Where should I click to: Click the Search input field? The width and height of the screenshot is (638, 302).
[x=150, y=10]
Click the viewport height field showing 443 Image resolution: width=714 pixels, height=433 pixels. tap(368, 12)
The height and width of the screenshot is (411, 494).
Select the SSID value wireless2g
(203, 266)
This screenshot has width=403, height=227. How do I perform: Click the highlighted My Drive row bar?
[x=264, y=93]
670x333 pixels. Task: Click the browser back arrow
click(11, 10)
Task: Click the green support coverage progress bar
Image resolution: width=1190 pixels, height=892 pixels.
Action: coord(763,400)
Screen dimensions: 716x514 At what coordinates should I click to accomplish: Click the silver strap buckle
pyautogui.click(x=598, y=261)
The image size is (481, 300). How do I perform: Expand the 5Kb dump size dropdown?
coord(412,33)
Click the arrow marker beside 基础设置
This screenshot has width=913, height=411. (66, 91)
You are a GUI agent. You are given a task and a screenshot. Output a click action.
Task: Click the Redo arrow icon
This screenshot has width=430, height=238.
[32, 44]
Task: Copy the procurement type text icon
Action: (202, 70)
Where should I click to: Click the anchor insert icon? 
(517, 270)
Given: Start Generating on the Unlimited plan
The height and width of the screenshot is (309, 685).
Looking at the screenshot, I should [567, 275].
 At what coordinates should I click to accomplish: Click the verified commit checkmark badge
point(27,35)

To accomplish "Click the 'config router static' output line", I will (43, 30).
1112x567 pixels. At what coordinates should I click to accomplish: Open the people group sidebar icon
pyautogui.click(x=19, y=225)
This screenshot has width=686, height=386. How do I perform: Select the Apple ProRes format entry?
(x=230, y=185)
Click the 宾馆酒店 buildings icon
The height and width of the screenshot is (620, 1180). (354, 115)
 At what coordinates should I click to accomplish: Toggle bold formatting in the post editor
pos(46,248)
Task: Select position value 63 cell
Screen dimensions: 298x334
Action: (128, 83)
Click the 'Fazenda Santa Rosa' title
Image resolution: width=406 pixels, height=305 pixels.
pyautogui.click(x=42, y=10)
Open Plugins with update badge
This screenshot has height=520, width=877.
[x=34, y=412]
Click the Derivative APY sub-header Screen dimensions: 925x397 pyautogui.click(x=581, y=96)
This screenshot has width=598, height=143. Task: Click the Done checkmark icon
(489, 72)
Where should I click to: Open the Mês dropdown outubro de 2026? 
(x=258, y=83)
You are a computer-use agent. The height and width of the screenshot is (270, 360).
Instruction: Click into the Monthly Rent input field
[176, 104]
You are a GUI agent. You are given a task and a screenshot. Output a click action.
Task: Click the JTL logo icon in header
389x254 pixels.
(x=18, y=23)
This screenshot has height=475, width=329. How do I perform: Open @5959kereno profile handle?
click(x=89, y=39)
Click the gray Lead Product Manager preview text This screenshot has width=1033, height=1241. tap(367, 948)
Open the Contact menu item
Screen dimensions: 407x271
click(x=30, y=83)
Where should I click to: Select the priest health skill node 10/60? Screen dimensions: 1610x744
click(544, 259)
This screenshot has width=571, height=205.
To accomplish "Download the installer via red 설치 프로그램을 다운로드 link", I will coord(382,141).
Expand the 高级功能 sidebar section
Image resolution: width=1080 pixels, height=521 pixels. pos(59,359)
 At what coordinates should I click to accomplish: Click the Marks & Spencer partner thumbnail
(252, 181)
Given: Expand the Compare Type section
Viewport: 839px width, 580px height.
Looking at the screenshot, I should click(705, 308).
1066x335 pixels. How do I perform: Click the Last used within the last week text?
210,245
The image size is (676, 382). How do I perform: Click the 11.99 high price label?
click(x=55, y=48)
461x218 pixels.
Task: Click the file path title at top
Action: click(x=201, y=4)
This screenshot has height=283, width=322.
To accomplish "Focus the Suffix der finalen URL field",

## Written task
Can you repeat all the records above with "Redo arrow icon" switched to "Undo arrow icon" and nothing else changed?

## Complete answer
Where should I click to: Click the Search input field? The width and height of the screenshot is (638, 302).
[x=150, y=10]
Click the viewport height field showing 443 Image resolution: width=714 pixels, height=433 pixels. tap(368, 12)
The height and width of the screenshot is (411, 494).
Select the SSID value wireless2g
(203, 266)
This screenshot has width=403, height=227. How do I perform: Click the highlighted My Drive row bar?
[x=264, y=93]
670x333 pixels. Task: Click the browser back arrow
click(11, 10)
Task: Click the green support coverage progress bar
Image resolution: width=1190 pixels, height=892 pixels.
Action: coord(763,400)
Screen dimensions: 716x514 At what coordinates should I click to accomplish: Click the silver strap buckle
pyautogui.click(x=598, y=261)
The image size is (481, 300). How do I perform: Expand the 5Kb dump size dropdown?
coord(412,33)
Click the arrow marker beside 基础设置
This screenshot has width=913, height=411. (66, 91)
You are a GUI agent. You are given a task and a screenshot. Output a click action.
Task: Click the Undo arrow icon
This screenshot has width=430, height=238.
[32, 44]
Task: Copy the procurement type text icon
Action: (202, 70)
Where should I click to: Click the anchor insert icon? 
(517, 270)
Given: Start Generating on the Unlimited plan
The height and width of the screenshot is (309, 685).
Looking at the screenshot, I should [567, 275].
 At what coordinates should I click to accomplish: Click the verified commit checkmark badge
point(27,35)

To accomplish "Click the 'config router static' output line", I will (43, 30).
1112x567 pixels. At what coordinates should I click to accomplish: Open the people group sidebar icon
pyautogui.click(x=19, y=225)
This screenshot has width=686, height=386. How do I perform: Select the Apple ProRes format entry?
(x=230, y=185)
Click the 宾馆酒店 buildings icon
The height and width of the screenshot is (620, 1180). (354, 115)
 At what coordinates should I click to accomplish: Toggle bold formatting in the post editor
pos(46,248)
Task: Select position value 63 cell
Screen dimensions: 298x334
Action: (128, 83)
Click the 'Fazenda Santa Rosa' title
Image resolution: width=406 pixels, height=305 pixels.
pyautogui.click(x=42, y=10)
Open Plugins with update badge
This screenshot has height=520, width=877.
[x=34, y=412]
Click the Derivative APY sub-header Screen dimensions: 925x397 pyautogui.click(x=581, y=96)
This screenshot has width=598, height=143. Task: Click the Done checkmark icon
(489, 72)
Where should I click to: Open the Mês dropdown outubro de 2026? 
(x=258, y=83)
You are a computer-use agent. The height and width of the screenshot is (270, 360).
Instruction: Click into the Monthly Rent input field
[176, 104]
You are a GUI agent. You are given a task and a screenshot. Output a click action.
Task: Click the JTL logo icon in header
389x254 pixels.
(x=18, y=23)
This screenshot has height=475, width=329. How do I perform: Open @5959kereno profile handle?
click(x=89, y=39)
Click the gray Lead Product Manager preview text This screenshot has width=1033, height=1241. tap(367, 948)
Open the Contact menu item
Screen dimensions: 407x271
click(x=30, y=83)
Where should I click to: Select the priest health skill node 10/60? Screen dimensions: 1610x744
click(544, 259)
This screenshot has width=571, height=205.
To accomplish "Download the installer via red 설치 프로그램을 다운로드 link", I will coord(382,141).
Expand the 高级功能 sidebar section
Image resolution: width=1080 pixels, height=521 pixels. pos(59,359)
 At what coordinates should I click to accomplish: Click the Marks & Spencer partner thumbnail
(252, 181)
Given: Expand the Compare Type section
Viewport: 839px width, 580px height.
Looking at the screenshot, I should click(705, 308).
1066x335 pixels. How do I perform: Click the Last used within the last week text?
210,245
The image size is (676, 382). How do I perform: Click the 11.99 high price label?
click(x=55, y=48)
461x218 pixels.
Task: Click the file path title at top
Action: click(x=201, y=4)
This screenshot has height=283, width=322.
To accomplish "Focus the Suffix der finalen URL field",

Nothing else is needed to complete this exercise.